The weather was bad that day and they could have stayed at home. However, they set out on a journey of one hundred kilometres because people were expecting them. Above all, they were waiting to see Alexei Mikheyev who wanted to get to the bottom of a complicated story and then publish an article about it. That was his job. He loved it and was a superb journalist. Alexei was one of the few investigative journalists in Penza, and the best among them. He went against the trend in the local media where most of the authors and broadcasters had lost their professional enthusiasm over time and, of their own free will, surrendered to the embraces of the authorities and of business.
The deaths of well-known and respected journalists while they were on assignment for their newspaper stirred concern that this might have been a deliberate killing. The numerous publications in which Alexei Mikheyev exposed the cynicism, rudeness, hypocrisy and unlawful actions of the authorities could serve as a pretext for such a crime. If we recall how much Sergei Stupin did to overcome the lack of solidarity among journalists in the Region, he might also have been a likely target.
For several years the police investigation was constantly halted and then, through the efforts of Alexei’s wife, re-opened again. All it revealed was that the snow was falling, a car crash happened and the two men died. Now we shall never know whether the death of our friends was accidental or the result of a crime.
Alexei never wrote paid articles on behalf of the authorities, although it could have made his job easier and more lucrative. He wrote a great deal about ordinary people who suffered at the hands of the State. Often his articles helped them to find justice. This is a short list of Alexei’s last publications. He described how a drunk FSB officer urinated against a car in the city centre in full daylight and then, waving his official ID, attempted with his fists to calm the outraged driver. He wrote about the contempt with which Russia treated citizens who had served the country faithfully but could be ignored in their hour of need because they had not acquired the right documents. Or how someone who grew up in a children’s home was tormented until he killed himself; how an official drove his elderly women petitioners from his office; and how it was easier for people to die of hunger than to make the authorities respect their rights. Six weeks before his death Alexei Mikheyev received the Larisa Yudina award (In Spite of All), perhaps the most prestigious journalistic prize in our country, for standing up for the rights of citizens and of society.

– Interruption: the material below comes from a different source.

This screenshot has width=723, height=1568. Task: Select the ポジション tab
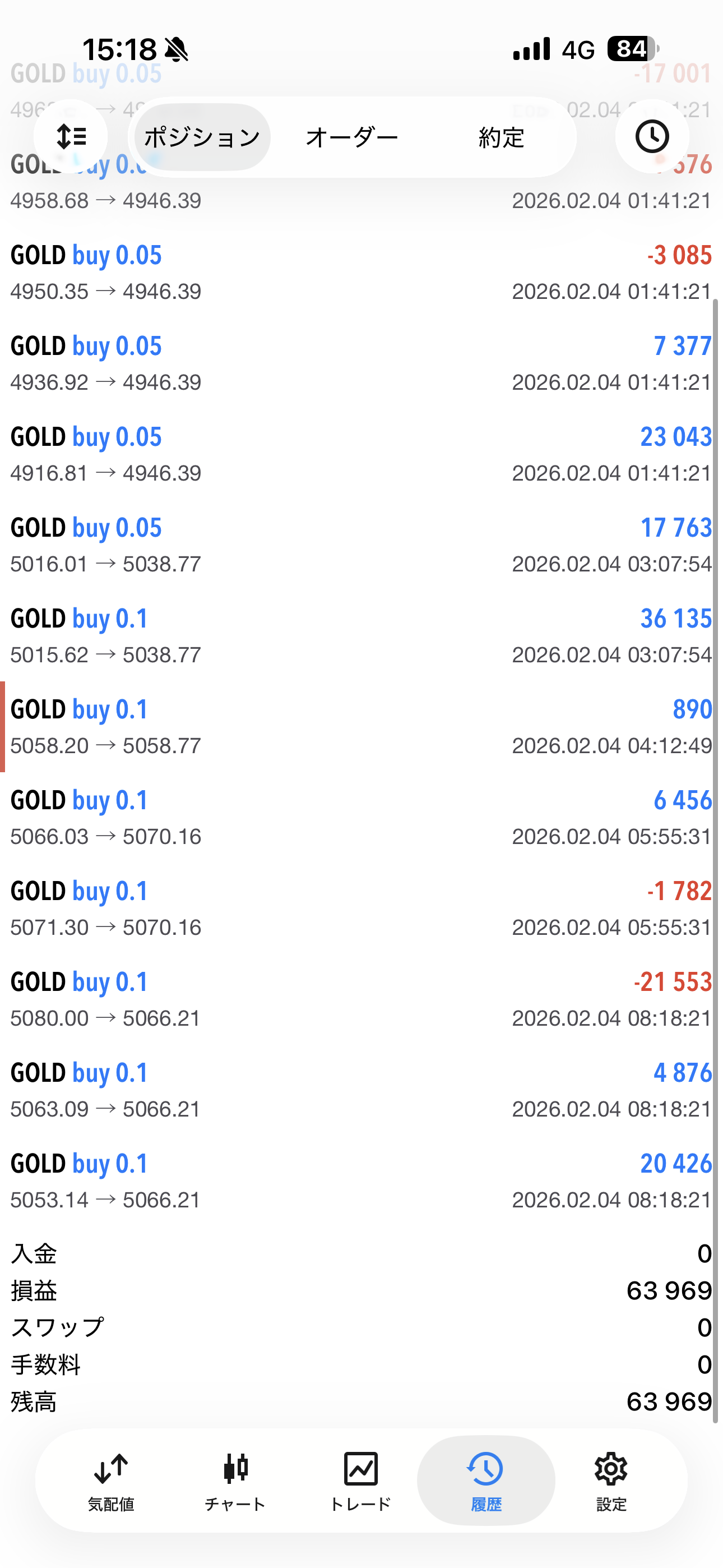click(x=202, y=137)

The State gave him nothing but reprimands. He was excluded from a district courtroom for failing to give prior notice that he would be attending an open court hearing. The district prosecutor’s aide subsequently made the trip from a distant part of the Region to stop the appearance of Alexei’s article about his assignment there. The press secretary of the Penza Region administration who was, at one and the same time, chairman of the regional branch of the Russian Union of Journalists, persistently tried to discourage Alexei from continuing to publish on such “sensitive” subjects. That was how the authorities treated Alexei Mikheyev during his lifetime, just because he was a professional journalist. What justification could there be, after his death, for failing to respect the memory of someone whom all remembered as a good and decent man?
A while after this tragedy some policemen were killed in Penza. Their colleagues then swore that it was a matter of honour for them to solve these crimes. For Alexei it had been a matter of honour to help everyone who turned to him for help. Among those whose good name he helped to restore were also members of the Penza police.
The criminal investigation into the road accident in which the two journalists died was closed because the truth could not be established, closed after 18 months by which time the evidence had been irretrievably lost. Such an investigation might itself be qualified as criminal inactivity. Ever since then Alexei’s widow has been trying to secure at least some intelligible response from those in charge of the police: at first to investigate her husband’s death; now to issue an appropriate punishment to the investigator. All this time her requests have met with excuses which, as time passes, have become increasingly meaningless and insulting.